Push-based Shuffle Service (Magnet)

LinkedIn has published a paper Magnet: Push-based Shuffle Service for Large-scale Data Processing to explain the optimizations on top of ESS. With its so called push-merge style, it saves disk I/O by combining smaller chunks of shuffle blocks to larger ones, and it tolerates failures as it only does the best-effort push. This increase the reliability of the shuffle service, as a result, Spark job runs are more stable and possibly achived better performance. Magnet now is available in Spark 3.2 via SPARK-30602. And one thing to notice is, Magnet stores the shuffle data mapping info directly in Spark driver, this avoids to having a single-point contact (usually a server role in the RSS) to store such info, which could potentially become a bottleneck when it scales out.

The problem of ESS on YARN

On-prem clusters, it is common to use Spark dynamical allocation with ESS. This saves the resources because Spark can dynamically scale down the executors based on the needs, this saves resources and can be used by other executors. ESS works very well when the cluster size is mostly static, you don’t need to scale up/down the cluster size very often, so the shuffle data could be preserved on node managers to serve other executors. However, when it comes to the cloud,the assumption no longer stands.

On cloud, the pricing mode is pay-as-you-go. Running large scale computations on cloud requires to use resources efficiently, this requires to dynamically scale the cluster based on the actual needs. In this case, there will be no long-running nodes available for running ESS instances. If the cluster is being dynamically resized frequently, it will cause a lot of overhead to recompute task stages as the shuffle data are lost along with the decommissioned nodes. This is why disaggregated compute and storage architecture is important on cloud.

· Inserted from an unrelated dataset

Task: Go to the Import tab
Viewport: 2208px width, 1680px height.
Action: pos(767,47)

Some of the existing practices is to continue use YARN ESS on cloud for Spark, this works but less efficiently. It is a anti-pattern to the cloud while requires to have long-running nodes. To achieve better efficiency and reliability, there are many Remote Shuffle Service (RSS) being developed.

Remote Shuffle Service

The remote shuffle service takes a further step by storing the shuffle data in remote storage. This is an output of disaggregated compute and storage architecture. On the mapper side, it needs to push data to the remote RSS server before ending a stage, on the reducer side, it needs to fetch data from remote RSS servers instead of local storage. With this disaggregated architecture, the compuate nodes can be highly dynamical. With Spark DA enabled, the compute nodes can be scaled up and down independently with the RSS nodes.

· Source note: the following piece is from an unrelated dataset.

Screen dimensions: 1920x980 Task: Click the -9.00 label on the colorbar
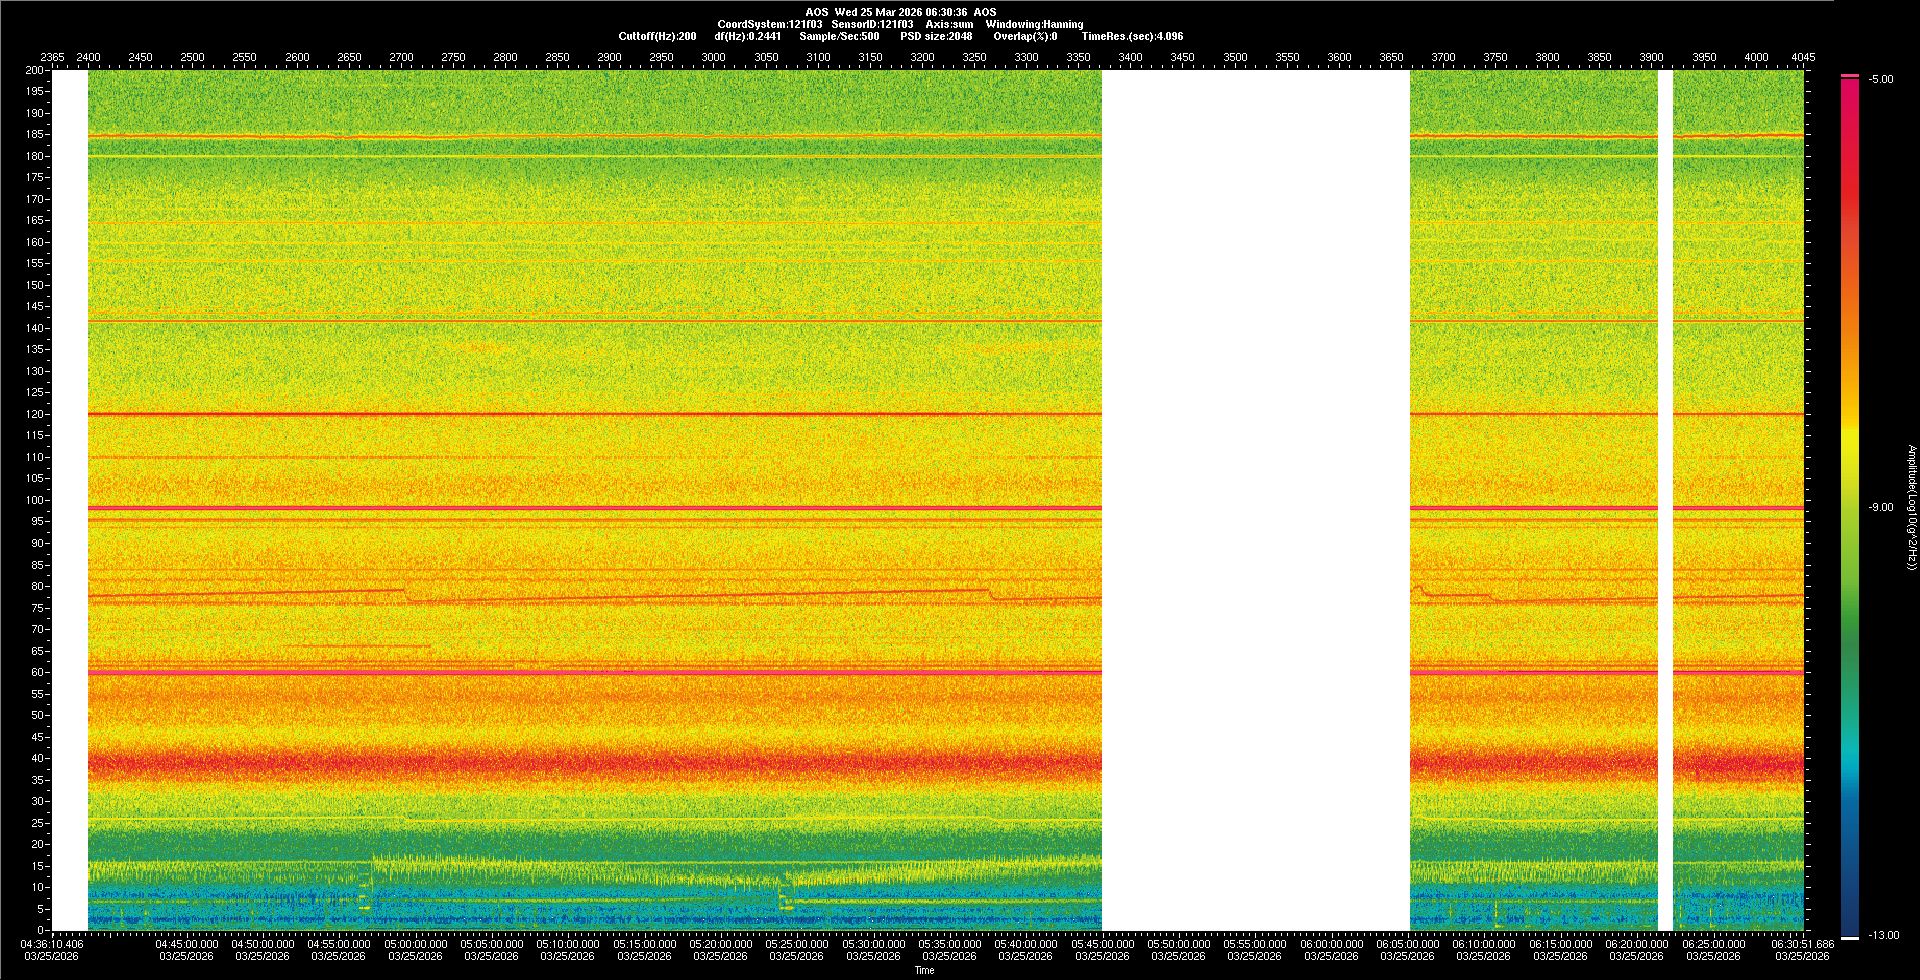click(1881, 508)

There are several RSS existing today, here is a list with a short description about their characteristic:

  • Zeus: Developed by Uber. It is pushed based, executors push the shuffle data to the remote servers, and it can even write an extra replica to improve the reliability. Zeus doesn’t have any master roles, all RSS instances simply accept shuffle blocks and store the data locally. It uses hash-based mechanism to route shuffle data to certain RSS node. Zeus is open sourced under Apache 2 license. Desing doc can be found here.
  • Alibaba EMR RSS: Developed by Alibaba EMR, push-based style. It has master, worker roles. Master coordinates the resource allocation, and the workers store and manage the shuffle data. It also supports to push an extra copy of shuffle block to improve the reliability. This is a proprietary software.
  • Tecent Firstorm: Developed by Tecent, recently open sourced under Apache 2 license. Very similar to Alibaba EMR’s solution.

Remote Shuffle Service on K8s

As it for now, there is no open source solution available for providing RSS on K8s. It is easy to setup and deploy RSS servers on K8s with K8s primitives. The key challenage is how to provide a reliable, cost saving solution. Key problems like:

  • Optimize storage and network for RSS
  • Auto-scaling of RSS instances
  • Fault tolerance
  • Scalability

We will cover these topics in the future.